Historische hoogtepunten en voorwerpen schetsen de veranderende rol van de monarchie. De Nederlanders veroverden Suriname in 1667; koloniale exploitatie en slavernij bepaalden eeuwenlang de banden. Koning Willem III werd in Suriname generaties lang als bevrijder van de slavernij bejubeld; historici nu stellen dat zijn rol vooral formeel was — hij ondertekende de Emancipatiewet die het parlement had opgesteld — maar de verering van het vorstenhuis bleef bestaan. Een zilveren juwelenkistje, in 1882 aangeboden aan prinses Emma en gemaakt met Surinaams goud, symboliseert die dankbaarheid.

In 1923 schonk een comité uit Suriname een bronzen standbeeld aan koningin Wilhelmina dat lange tijd op het Gouvernementsplein in Paramaribo stond; Wilhelmina zelf reisde nooit naar Suriname en kreeg een miniatuur van het beeld.

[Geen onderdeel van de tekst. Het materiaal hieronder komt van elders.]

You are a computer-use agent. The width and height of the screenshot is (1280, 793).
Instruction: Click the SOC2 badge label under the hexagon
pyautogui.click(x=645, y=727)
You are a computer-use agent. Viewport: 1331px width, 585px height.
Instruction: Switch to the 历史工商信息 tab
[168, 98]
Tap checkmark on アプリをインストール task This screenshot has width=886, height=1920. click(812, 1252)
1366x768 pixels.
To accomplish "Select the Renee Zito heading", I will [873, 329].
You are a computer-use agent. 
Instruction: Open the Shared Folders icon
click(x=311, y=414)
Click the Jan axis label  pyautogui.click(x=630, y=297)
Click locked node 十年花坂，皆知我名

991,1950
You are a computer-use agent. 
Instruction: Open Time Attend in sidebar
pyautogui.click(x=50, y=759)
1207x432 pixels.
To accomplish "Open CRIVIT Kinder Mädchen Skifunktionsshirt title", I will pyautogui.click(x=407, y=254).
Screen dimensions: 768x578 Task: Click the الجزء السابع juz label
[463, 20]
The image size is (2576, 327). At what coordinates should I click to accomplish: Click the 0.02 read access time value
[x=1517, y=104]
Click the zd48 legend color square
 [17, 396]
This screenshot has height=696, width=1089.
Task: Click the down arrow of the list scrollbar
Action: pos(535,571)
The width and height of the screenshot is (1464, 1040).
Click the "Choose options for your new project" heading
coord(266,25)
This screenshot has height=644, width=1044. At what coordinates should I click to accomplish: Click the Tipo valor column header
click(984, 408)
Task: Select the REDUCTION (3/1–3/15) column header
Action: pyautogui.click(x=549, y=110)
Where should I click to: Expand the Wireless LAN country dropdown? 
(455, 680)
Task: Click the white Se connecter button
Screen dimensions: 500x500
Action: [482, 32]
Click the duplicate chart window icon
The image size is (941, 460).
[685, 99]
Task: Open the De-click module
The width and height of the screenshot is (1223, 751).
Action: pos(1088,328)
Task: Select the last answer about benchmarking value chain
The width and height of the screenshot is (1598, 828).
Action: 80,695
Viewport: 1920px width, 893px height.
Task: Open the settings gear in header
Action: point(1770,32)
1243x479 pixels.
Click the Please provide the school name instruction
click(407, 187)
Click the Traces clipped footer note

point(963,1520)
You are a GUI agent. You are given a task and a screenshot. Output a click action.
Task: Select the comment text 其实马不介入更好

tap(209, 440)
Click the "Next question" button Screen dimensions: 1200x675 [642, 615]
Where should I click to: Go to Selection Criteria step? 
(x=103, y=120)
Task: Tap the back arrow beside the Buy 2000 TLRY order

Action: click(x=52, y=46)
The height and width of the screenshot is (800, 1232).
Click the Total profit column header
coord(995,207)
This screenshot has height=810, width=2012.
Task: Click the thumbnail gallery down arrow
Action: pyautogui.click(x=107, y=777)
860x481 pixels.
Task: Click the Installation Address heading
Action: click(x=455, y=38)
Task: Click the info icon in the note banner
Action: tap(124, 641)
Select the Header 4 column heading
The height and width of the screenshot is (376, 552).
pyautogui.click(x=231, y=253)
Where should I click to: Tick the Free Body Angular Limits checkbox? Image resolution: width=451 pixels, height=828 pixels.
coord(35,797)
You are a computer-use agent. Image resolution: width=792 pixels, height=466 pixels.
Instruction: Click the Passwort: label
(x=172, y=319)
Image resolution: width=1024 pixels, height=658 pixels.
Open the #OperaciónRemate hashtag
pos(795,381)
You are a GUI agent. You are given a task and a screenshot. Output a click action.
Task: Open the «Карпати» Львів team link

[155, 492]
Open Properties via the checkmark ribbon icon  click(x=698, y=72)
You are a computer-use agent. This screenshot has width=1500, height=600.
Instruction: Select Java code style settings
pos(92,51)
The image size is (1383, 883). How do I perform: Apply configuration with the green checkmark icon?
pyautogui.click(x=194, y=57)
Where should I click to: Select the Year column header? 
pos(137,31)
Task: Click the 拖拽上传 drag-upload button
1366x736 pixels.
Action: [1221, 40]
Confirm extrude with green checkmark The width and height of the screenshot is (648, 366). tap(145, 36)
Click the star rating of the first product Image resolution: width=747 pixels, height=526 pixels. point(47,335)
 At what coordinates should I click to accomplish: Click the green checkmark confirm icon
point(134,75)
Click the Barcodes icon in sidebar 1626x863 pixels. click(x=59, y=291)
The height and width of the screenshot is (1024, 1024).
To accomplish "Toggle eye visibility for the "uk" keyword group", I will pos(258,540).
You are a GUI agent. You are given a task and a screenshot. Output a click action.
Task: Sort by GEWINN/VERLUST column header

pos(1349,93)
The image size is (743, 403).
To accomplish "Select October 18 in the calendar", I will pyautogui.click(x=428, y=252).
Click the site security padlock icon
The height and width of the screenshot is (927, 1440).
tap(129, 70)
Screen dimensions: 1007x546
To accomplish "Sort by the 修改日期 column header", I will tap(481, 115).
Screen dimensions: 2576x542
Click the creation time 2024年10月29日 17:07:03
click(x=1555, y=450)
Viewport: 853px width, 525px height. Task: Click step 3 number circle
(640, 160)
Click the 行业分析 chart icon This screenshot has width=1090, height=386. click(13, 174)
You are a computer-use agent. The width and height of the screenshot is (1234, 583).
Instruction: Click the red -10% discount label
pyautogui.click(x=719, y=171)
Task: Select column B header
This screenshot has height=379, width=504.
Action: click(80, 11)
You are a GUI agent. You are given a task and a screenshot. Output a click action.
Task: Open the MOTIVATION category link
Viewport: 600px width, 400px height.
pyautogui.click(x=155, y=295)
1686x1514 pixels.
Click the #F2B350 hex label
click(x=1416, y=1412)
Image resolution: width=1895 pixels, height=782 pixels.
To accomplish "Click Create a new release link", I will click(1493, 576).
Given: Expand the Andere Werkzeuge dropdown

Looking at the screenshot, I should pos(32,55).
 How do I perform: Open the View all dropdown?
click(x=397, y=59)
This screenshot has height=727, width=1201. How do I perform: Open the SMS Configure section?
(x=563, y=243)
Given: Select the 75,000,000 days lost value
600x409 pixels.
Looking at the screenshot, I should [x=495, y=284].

Het uiteindelijke lot van dat plein en het monument geeft de politieke verandering weer: na 1975 werd het Gouvernementsplein hernoemd tot Onafhankelijkheidsplein en verrees daar een vlaggenmast.

Andere voorwerpen tonen zowel ceremonieel gebaar als duistere economische realiteit. Ter gelegenheid van Wilhelmina’s huwelijk in 1901 ontvingen zij en prins Hendrik een gouden scheepsmodel, gemaakt in Nederland maar gefundeerd met Surinaams goud — een object dat ook verwijst naar de trans-Atlantische driehoekshandel en de rol van Nederlandse scheepvaart bij de slavenhandel. In 1943 zette prinses Juliana voor het eerst voet op Surinaamse bodem; zij kreeg kotomisi-poppen — Afro-Surinaamse poppen in traditionele koto — één met de tekst Nederland zal herrijzen, wat de wisselwerking van hoop en solidariteit tijdens de Tweede Wereldoorlog weerspiegelt.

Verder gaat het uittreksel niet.